Screenshot grounding data

********************

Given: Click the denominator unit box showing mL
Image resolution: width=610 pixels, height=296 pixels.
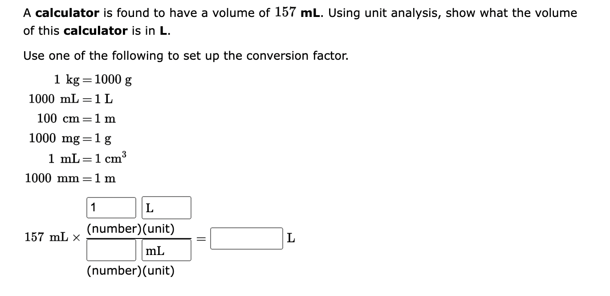Looking at the screenshot, I should pyautogui.click(x=165, y=250).
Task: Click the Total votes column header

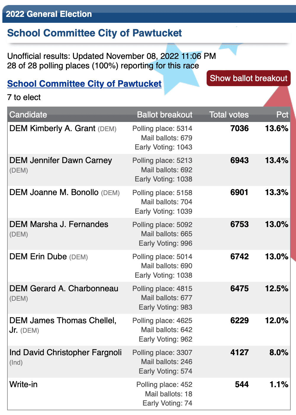Action: point(229,115)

********************

» **What the exercise asks**
Exact copies of the lines from the one containing "Image resolution: width=610" through the final line of the data are required; pictures are to be omitted.

» **Exercise output**
Image resolution: width=610 pixels, height=296 pixels.
Looking at the screenshot, I should pyautogui.click(x=165, y=250).
Task: Click the Total votes column header

Action: point(229,115)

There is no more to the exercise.